# TASK TO CARRY OUT
Drop every picture and copy exactly the lines from the one with "The width and" through the last line of the listing below.

# DATA EXTRACT
****************
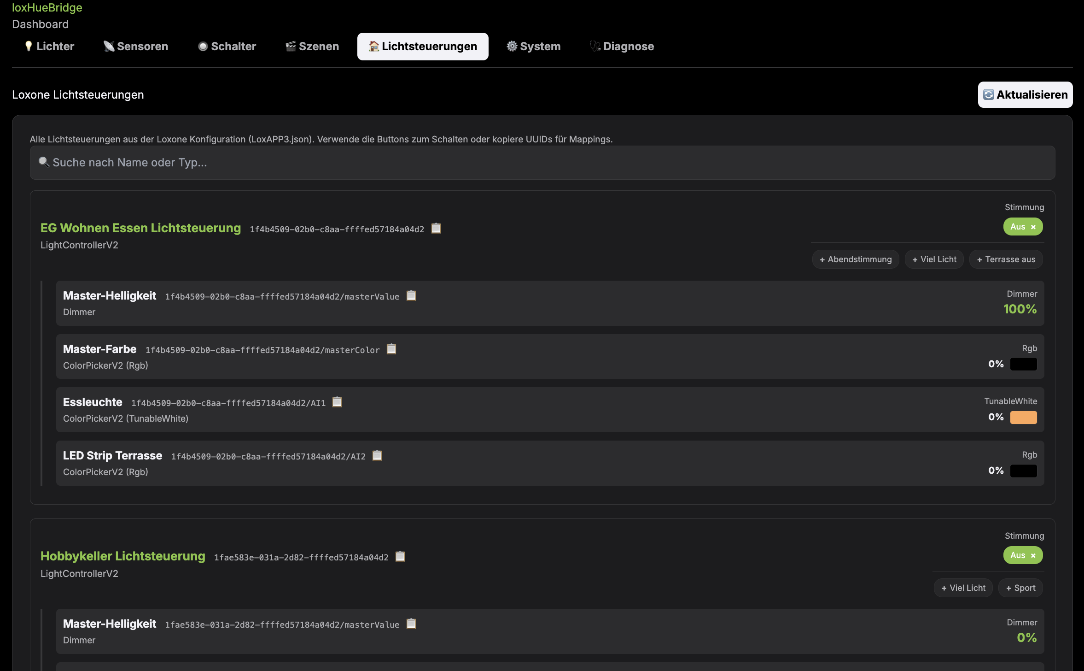The image size is (1084, 671).
Task: Copy Master-Farbe masterColor UUID clipboard icon
Action: coord(391,349)
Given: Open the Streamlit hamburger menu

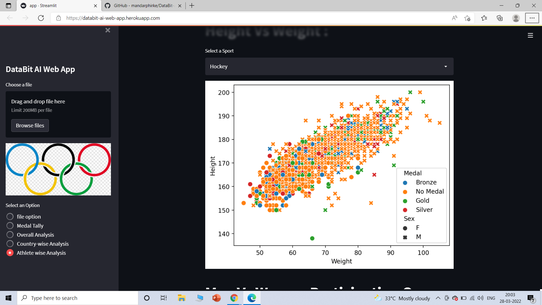Looking at the screenshot, I should 530,35.
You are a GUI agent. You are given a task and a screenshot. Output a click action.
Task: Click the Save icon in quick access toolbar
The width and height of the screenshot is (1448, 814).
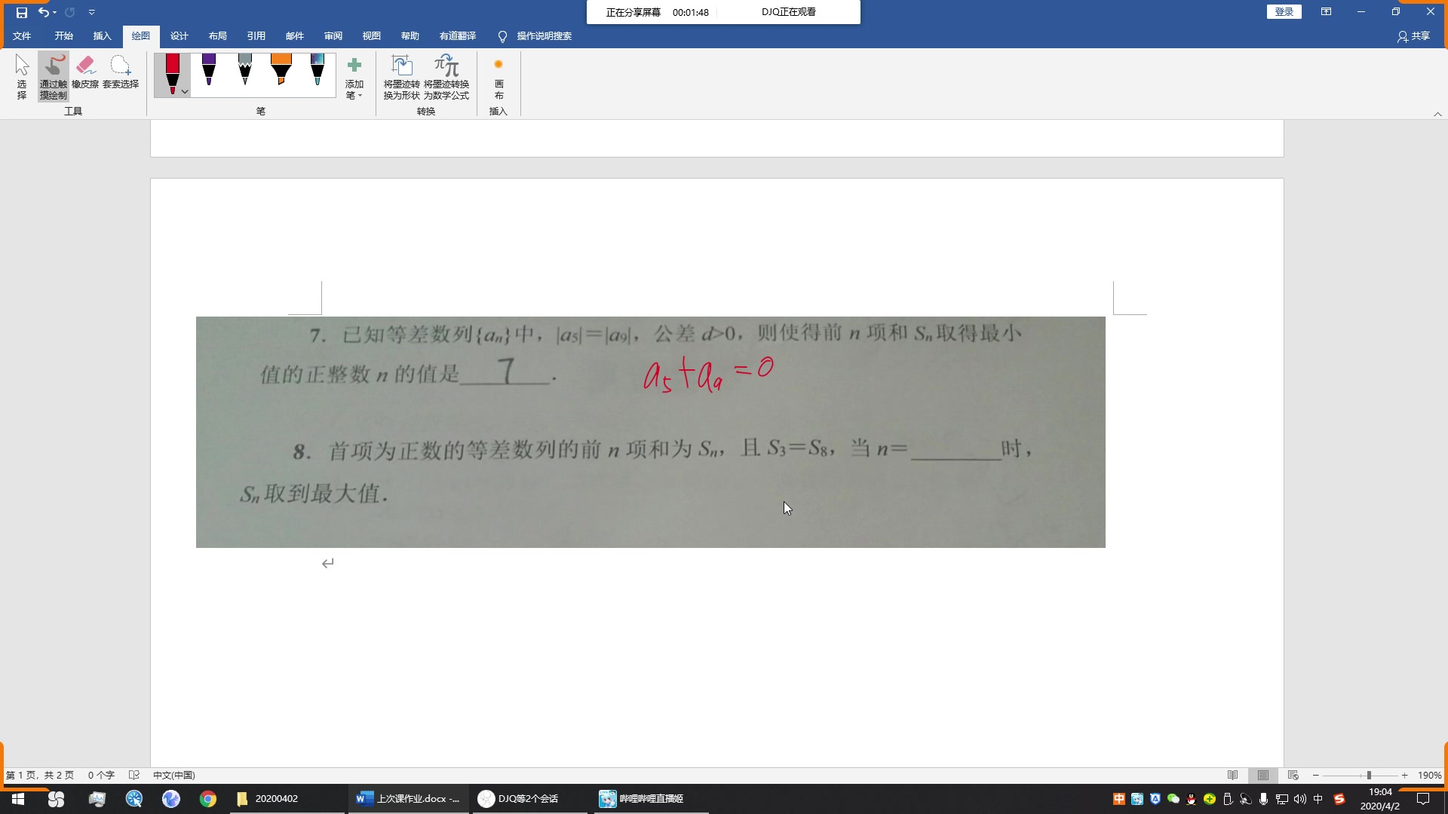[21, 12]
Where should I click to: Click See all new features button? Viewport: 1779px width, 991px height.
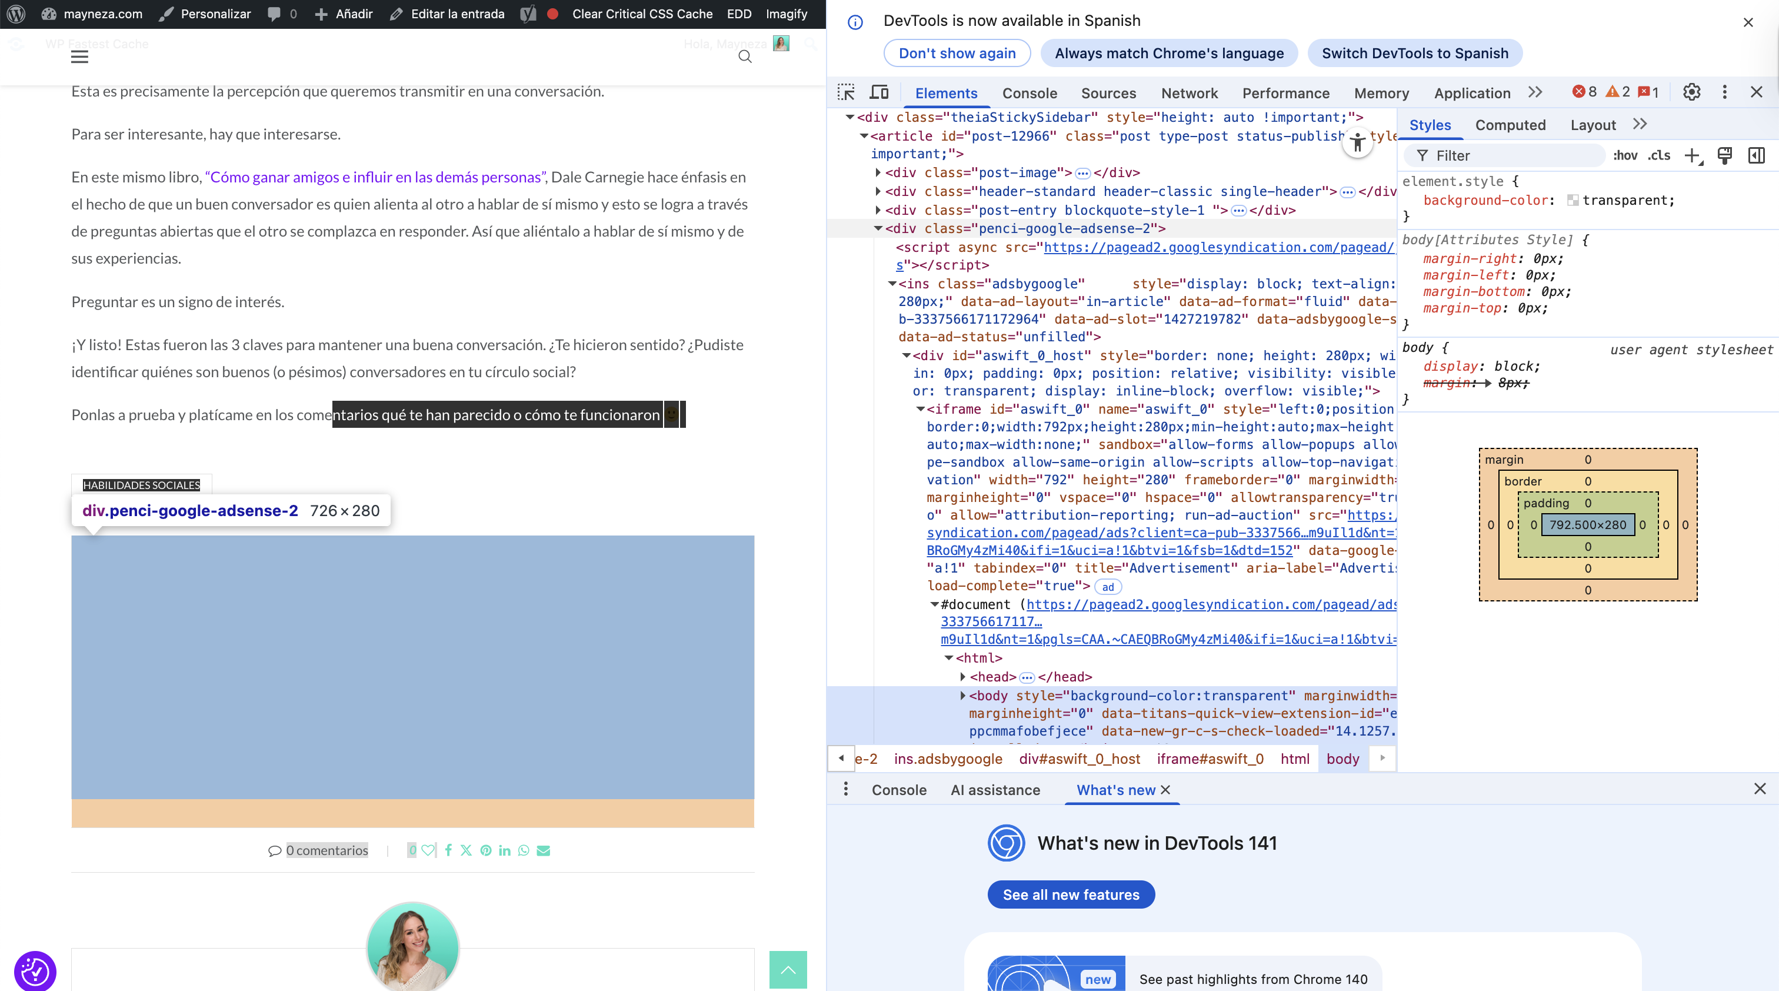pos(1070,894)
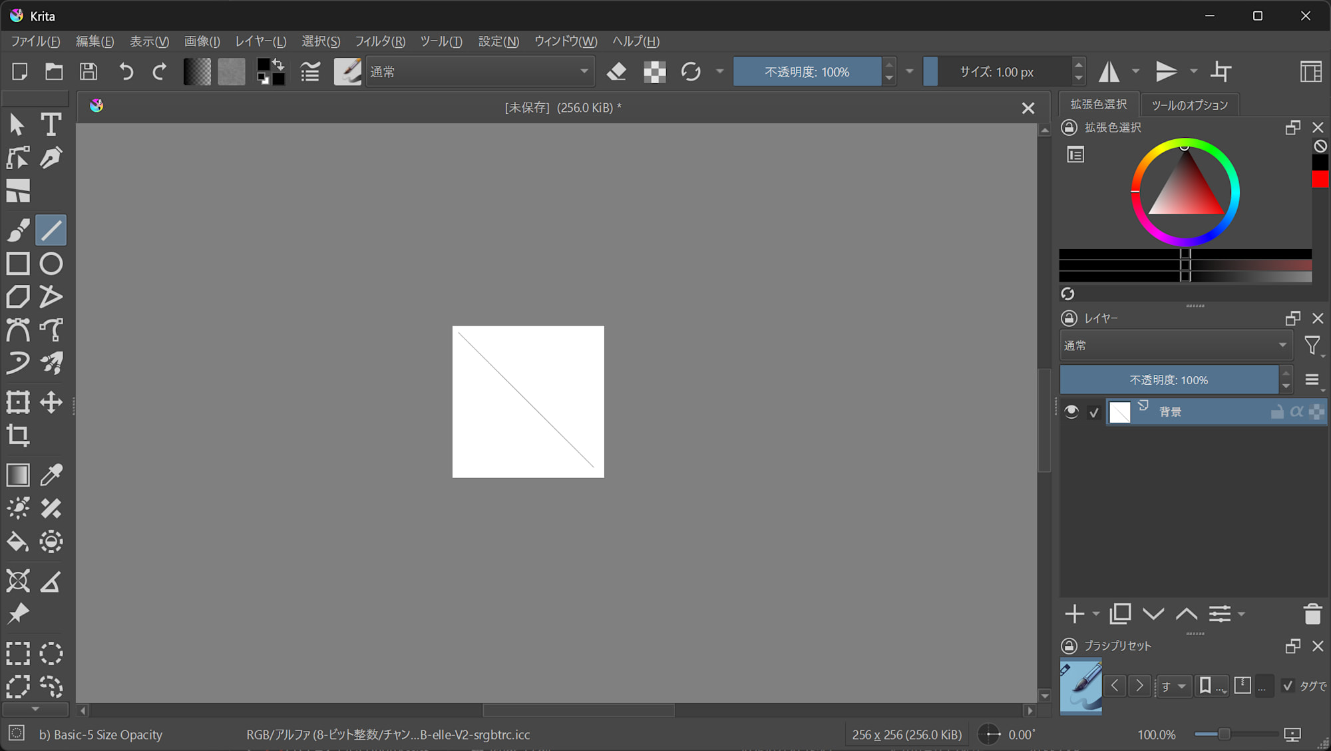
****************
# WRITTEN RESPONSE
The width and height of the screenshot is (1448, 814).
[21, 12]
Where should I click to: Click See all new features button? Viewport: 1779px width, 991px height.
pos(1070,894)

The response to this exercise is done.